*Task instructions*
Each line at or after the one containing "Task: Turn off Back-end Listing with No" should be transcribed exactly, up to and including the final line of the data.

*Data to use*
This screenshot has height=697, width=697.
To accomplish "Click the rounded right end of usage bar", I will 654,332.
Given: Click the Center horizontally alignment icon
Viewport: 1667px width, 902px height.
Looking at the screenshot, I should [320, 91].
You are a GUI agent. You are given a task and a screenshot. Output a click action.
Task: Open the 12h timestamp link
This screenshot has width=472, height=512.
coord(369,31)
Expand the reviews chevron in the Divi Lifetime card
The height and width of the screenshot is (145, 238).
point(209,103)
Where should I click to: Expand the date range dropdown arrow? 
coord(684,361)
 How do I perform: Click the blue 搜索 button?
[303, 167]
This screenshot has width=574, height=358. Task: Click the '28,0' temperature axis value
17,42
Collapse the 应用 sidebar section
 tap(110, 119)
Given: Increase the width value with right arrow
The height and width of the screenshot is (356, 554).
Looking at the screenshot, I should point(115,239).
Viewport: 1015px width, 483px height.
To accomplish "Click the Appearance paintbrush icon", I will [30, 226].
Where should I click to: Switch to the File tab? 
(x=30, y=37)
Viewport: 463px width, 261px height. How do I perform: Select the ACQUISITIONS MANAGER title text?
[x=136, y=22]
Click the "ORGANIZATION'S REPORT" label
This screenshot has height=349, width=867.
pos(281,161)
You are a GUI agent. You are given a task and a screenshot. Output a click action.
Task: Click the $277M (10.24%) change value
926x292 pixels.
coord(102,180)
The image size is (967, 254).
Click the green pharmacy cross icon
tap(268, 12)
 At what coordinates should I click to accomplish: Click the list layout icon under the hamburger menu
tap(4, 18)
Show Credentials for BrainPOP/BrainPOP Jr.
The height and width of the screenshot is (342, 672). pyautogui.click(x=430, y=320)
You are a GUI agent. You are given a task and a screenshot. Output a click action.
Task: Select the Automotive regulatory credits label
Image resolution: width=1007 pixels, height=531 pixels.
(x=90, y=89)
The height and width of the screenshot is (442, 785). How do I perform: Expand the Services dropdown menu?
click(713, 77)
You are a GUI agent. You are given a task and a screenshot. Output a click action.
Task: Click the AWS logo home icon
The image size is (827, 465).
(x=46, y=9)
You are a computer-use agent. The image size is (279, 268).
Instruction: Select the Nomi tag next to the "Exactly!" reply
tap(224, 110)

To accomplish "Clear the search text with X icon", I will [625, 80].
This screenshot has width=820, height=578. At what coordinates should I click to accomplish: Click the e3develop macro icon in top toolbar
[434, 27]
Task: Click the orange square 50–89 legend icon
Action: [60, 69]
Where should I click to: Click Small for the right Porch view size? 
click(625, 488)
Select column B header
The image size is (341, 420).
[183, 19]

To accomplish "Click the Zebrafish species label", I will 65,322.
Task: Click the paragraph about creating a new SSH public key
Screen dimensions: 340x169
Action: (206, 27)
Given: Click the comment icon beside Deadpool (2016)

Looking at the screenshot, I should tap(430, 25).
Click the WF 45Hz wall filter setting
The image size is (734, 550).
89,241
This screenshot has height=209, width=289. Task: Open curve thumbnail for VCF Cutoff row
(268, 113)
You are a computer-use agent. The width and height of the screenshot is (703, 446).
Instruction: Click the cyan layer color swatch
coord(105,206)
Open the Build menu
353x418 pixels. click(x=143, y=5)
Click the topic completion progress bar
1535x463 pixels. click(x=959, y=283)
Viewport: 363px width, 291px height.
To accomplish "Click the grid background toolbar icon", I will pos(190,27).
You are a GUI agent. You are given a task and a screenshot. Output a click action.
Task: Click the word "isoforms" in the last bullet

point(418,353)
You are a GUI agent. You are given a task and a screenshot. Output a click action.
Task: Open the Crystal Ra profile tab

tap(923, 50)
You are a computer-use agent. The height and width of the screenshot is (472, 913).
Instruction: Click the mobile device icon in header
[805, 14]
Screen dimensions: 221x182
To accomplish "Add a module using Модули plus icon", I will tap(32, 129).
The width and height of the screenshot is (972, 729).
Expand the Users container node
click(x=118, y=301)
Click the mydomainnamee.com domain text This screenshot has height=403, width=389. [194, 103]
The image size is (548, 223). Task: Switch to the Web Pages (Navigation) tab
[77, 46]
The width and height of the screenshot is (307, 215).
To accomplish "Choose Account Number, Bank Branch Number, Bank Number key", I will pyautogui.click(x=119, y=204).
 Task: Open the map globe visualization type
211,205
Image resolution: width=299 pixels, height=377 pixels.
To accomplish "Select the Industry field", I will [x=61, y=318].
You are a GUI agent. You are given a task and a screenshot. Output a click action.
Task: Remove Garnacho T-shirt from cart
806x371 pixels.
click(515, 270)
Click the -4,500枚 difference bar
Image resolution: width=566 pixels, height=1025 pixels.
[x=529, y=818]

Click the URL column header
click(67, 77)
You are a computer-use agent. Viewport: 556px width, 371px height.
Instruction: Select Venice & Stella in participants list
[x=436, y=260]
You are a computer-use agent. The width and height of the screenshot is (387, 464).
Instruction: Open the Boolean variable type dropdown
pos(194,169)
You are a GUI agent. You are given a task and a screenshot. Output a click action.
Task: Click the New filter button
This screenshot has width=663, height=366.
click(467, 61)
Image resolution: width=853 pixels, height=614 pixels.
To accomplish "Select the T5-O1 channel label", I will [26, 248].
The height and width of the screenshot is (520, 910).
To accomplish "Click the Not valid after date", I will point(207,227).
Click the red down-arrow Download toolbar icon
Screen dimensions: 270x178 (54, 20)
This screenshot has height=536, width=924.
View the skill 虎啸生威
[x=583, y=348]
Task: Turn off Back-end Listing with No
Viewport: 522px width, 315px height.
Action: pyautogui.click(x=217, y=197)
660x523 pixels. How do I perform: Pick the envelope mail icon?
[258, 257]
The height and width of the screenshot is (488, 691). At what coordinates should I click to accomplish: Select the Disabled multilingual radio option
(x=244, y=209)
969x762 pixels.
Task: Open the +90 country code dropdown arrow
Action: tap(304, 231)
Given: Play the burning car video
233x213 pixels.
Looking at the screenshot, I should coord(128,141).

*Output*
Task: Turn off Back-end Listing with No
Viewport: 522px width, 315px height.
Action: pyautogui.click(x=217, y=197)
660x523 pixels. How do I perform: Pick the envelope mail icon?
[258, 257]
The height and width of the screenshot is (488, 691). At what coordinates should I click to accomplish: Select the Disabled multilingual radio option
(x=244, y=209)
969x762 pixels.
Task: Open the +90 country code dropdown arrow
Action: tap(304, 231)
Given: Play the burning car video
233x213 pixels.
Looking at the screenshot, I should coord(128,141).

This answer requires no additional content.